▸ WHAT NEEDS TO BE DONE: Write the data below out in full, exactly as it stands.

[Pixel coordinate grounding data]

--- START ---

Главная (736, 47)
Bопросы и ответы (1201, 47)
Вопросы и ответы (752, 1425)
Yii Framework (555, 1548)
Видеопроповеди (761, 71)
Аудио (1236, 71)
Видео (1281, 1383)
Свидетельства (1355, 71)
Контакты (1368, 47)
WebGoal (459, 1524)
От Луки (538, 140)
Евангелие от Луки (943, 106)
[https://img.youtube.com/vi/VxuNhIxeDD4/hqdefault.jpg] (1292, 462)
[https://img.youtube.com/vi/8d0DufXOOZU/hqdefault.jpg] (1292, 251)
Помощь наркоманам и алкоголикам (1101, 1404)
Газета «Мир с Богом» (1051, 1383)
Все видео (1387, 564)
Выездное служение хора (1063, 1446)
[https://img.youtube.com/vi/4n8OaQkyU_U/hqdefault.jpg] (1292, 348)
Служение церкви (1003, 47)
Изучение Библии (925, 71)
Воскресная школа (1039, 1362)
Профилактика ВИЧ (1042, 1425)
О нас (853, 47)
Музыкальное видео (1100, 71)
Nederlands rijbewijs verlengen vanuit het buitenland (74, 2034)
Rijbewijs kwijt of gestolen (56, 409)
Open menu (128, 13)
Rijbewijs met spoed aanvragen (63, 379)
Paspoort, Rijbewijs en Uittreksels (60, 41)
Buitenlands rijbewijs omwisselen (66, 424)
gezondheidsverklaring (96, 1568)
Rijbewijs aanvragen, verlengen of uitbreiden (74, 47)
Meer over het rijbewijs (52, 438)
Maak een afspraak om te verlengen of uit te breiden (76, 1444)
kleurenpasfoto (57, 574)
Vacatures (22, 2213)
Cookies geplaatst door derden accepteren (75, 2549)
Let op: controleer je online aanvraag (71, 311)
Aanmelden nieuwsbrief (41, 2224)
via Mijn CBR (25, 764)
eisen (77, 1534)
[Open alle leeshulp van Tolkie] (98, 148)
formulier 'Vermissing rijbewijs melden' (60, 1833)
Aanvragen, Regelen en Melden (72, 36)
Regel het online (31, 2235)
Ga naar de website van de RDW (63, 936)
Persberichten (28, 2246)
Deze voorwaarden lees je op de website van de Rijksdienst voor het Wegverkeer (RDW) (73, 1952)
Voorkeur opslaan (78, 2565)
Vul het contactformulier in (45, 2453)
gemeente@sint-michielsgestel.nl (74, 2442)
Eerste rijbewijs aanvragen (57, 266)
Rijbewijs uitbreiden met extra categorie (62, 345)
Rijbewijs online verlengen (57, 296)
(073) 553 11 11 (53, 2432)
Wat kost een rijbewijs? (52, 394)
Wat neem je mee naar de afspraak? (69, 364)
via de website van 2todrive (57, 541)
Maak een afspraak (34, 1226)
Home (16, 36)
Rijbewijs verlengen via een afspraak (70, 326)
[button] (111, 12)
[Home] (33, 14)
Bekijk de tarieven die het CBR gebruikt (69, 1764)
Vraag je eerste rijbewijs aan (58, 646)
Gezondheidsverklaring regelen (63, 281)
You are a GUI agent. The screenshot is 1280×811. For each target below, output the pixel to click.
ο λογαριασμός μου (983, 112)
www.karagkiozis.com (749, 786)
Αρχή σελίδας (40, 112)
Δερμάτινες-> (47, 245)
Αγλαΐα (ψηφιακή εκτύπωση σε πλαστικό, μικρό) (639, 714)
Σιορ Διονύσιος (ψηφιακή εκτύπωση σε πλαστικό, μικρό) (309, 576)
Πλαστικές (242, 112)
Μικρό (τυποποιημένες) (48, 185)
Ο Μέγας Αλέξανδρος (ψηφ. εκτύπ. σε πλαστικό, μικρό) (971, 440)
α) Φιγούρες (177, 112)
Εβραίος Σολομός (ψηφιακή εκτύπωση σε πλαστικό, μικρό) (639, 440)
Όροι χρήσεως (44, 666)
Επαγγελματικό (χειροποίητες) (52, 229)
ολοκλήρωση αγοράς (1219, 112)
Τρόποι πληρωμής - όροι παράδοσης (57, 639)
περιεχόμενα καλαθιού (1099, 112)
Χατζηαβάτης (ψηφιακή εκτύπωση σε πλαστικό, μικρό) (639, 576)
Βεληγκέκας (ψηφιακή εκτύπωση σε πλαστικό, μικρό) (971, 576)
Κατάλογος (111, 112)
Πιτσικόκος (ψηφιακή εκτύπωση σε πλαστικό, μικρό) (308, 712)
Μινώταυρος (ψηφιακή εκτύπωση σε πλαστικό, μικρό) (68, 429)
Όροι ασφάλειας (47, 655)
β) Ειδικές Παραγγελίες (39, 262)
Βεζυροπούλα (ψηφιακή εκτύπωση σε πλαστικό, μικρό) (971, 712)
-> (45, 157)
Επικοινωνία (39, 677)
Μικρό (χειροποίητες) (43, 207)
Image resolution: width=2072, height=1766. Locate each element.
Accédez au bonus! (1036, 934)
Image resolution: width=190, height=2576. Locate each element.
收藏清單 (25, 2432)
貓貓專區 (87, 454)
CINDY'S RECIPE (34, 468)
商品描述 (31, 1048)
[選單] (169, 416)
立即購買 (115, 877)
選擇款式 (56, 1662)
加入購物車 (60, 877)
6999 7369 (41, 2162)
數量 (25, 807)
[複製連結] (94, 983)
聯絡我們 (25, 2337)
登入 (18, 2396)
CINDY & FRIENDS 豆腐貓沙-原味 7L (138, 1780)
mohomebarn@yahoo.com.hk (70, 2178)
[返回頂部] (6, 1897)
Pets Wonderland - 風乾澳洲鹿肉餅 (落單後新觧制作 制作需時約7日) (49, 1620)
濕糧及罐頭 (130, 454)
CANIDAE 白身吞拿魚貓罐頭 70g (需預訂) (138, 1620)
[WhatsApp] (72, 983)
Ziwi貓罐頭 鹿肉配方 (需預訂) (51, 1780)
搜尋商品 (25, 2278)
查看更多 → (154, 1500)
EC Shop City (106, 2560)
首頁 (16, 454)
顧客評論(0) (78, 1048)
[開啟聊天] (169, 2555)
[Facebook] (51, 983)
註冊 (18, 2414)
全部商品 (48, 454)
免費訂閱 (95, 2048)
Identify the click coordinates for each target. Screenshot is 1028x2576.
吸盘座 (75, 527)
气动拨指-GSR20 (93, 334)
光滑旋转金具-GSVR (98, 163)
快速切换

--- END ---

▸ EXERCISE RESPONSE:
Главная (736, 47)
Bопросы и ответы (1201, 47)
Вопросы и ответы (752, 1425)
Yii Framework (555, 1548)
Видеопроповеди (761, 71)
Аудио (1236, 71)
Видео (1281, 1383)
Свидетельства (1355, 71)
Контакты (1368, 47)
WebGoal (459, 1524)
От Луки (538, 140)
Евангелие от Луки (943, 106)
[https://img.youtube.com/vi/VxuNhIxeDD4/hqdefault.jpg] (1292, 462)
[https://img.youtube.com/vi/8d0DufXOOZU/hqdefault.jpg] (1292, 251)
Помощь наркоманам и алкоголикам (1101, 1404)
Газета «Мир с Богом» (1051, 1383)
Все видео (1387, 564)
Выездное служение хора (1063, 1446)
[https://img.youtube.com/vi/4n8OaQkyU_U/hqdefault.jpg] (1292, 348)
Служение церкви (1003, 47)
Изучение Библии (925, 71)
Воскресная школа (1039, 1362)
Профилактика ВИЧ (1042, 1425)
О нас (853, 47)
Музыкальное видео (1100, 71)
Nederlands rijbewijs verlengen vanuit het buitenland (74, 2034)
Rijbewijs kwijt of gestolen (56, 409)
Open menu (128, 13)
Rijbewijs met spoed aanvragen (63, 379)
Paspoort, Rijbewijs en Uittreksels (60, 41)
Buitenlands rijbewijs omwisselen (66, 424)
gezondheidsverklaring (96, 1568)
Rijbewijs aanvragen, verlengen of uitbreiden (74, 47)
Meer over het rijbewijs (52, 438)
Maak een afspraak om te verlengen of uit te breiden (76, 1444)
kleurenpasfoto (57, 574)
Vacatures (22, 2213)
Cookies geplaatst door derden accepteren (75, 2549)
Let op: controleer je online aanvraag (71, 311)
Aanmelden nieuwsbrief (41, 2224)
via Mijn CBR (25, 764)
eisen (77, 1534)
[Open alle leeshulp van Tolkie] (98, 148)
formulier 'Vermissing rijbewijs melden' (60, 1833)
Aanvragen, Regelen en Melden (72, 36)
Regel het online (31, 2235)
Ga naar de website van de RDW (63, 936)
Persberichten (28, 2246)
Deze voorwaarden lees je op de website van de Rijksdienst voor het Wegverkeer (RDW) (73, 1952)
Voorkeur opslaan (78, 2565)
Vul het contactformulier in (45, 2453)
gemeente@sint-michielsgestel.nl (74, 2442)
Eerste rijbewijs aanvragen (57, 266)
Rijbewijs uitbreiden met extra categorie (62, 345)
Rijbewijs online verlengen (57, 296)
(073) 553 11 11 (53, 2432)
Wat kost een rijbewijs? (52, 394)
Wat neem je mee naar de afspraak? (69, 364)
via de website van 2todrive (57, 541)
Maak een afspraak (34, 1226)
Home (16, 36)
Rijbewijs verlengen via een afspraak (70, 326)
[button] (111, 12)
[Home] (33, 14)
Bekijk de tarieven die het CBR gebruikt (69, 1764)
Vraag je eerste rijbewijs aan (58, 646)
Gezondheidsverklaring regelen (63, 281)
You are a GUI agent. The screenshot is 1280×811. For each target below, output the pixel to click.
ο λογαριασμός μου (983, 112)
www.karagkiozis.com (749, 786)
Αρχή σελίδας (40, 112)
Δερμάτινες-> (47, 245)
Αγλαΐα (ψηφιακή εκτύπωση σε πλαστικό, μικρό) (639, 714)
Σιορ Διονύσιος (ψηφιακή εκτύπωση σε πλαστικό, μικρό) (309, 576)
Πλαστικές (242, 112)
Μικρό (τυποποιημένες) (48, 185)
Ο Μέγας Αλέξανδρος (ψηφ. εκτύπ. σε πλαστικό, μικρό) (971, 440)
α) Φιγούρες (177, 112)
Εβραίος Σολομός (ψηφιακή εκτύπωση σε πλαστικό, μικρό) (639, 440)
Όροι χρήσεως (44, 666)
Επαγγελματικό (χειροποίητες) (52, 229)
ολοκλήρωση αγοράς (1219, 112)
Τρόποι πληρωμής - όροι παράδοσης (57, 639)
περιεχόμενα καλαθιού (1099, 112)
Χατζηαβάτης (ψηφιακή εκτύπωση σε πλαστικό, μικρό) (639, 576)
Βεληγκέκας (ψηφιακή εκτύπωση σε πλαστικό, μικρό) (971, 576)
Κατάλογος (111, 112)
Πιτσικόκος (ψηφιακή εκτύπωση σε πλαστικό, μικρό) (308, 712)
Μινώταυρος (ψηφιακή εκτύπωση σε πλαστικό, μικρό) (68, 429)
Όροι ασφάλειας (47, 655)
β) Ειδικές Παραγγελίες (39, 262)
Βεζυροπούλα (ψηφιακή εκτύπωση σε πλαστικό, μικρό) (971, 712)
-> (45, 157)
Επικοινωνία (39, 677)
Μικρό (χειροποίητες) (43, 207)
Image resolution: width=2072, height=1766. Locate each element.
Accédez au bonus! (1036, 934)
Image resolution: width=190, height=2576. Locate each element.
收藏清單 (25, 2432)
貓貓專區 (87, 454)
CINDY'S RECIPE (34, 468)
商品描述 (31, 1048)
[選單] (169, 416)
立即購買 (115, 877)
選擇款式 (56, 1662)
加入購物車 (60, 877)
6999 7369 (41, 2162)
數量 (25, 807)
[複製連結] (94, 983)
聯絡我們 (25, 2337)
登入 (18, 2396)
CINDY & FRIENDS 豆腐貓沙-原味 7L (138, 1780)
mohomebarn@yahoo.com.hk (70, 2178)
[返回頂部] (6, 1897)
Pets Wonderland - 風乾澳洲鹿肉餅 (落單後新觧制作 制作需時約7日) (49, 1620)
濕糧及罐頭 (130, 454)
CANIDAE 白身吞拿魚貓罐頭 70g (需預訂) (138, 1620)
[WhatsApp] (72, 983)
Ziwi貓罐頭 鹿肉配方 (需預訂) (51, 1780)
搜尋商品 (25, 2278)
查看更多 → (154, 1500)
EC Shop City (106, 2560)
首頁 (16, 454)
顧客評論(0) (78, 1048)
[開啟聊天] (169, 2555)
[Facebook] (51, 983)
註冊 (18, 2414)
全部商品 (48, 454)
免費訂閱 (95, 2048)
Identify the click coordinates for each target. Screenshot is 1028x2576.
吸盘座 (75, 527)
气动拨指-GSR20 (93, 334)
光滑旋转金具-GSVR (98, 163)
快速切换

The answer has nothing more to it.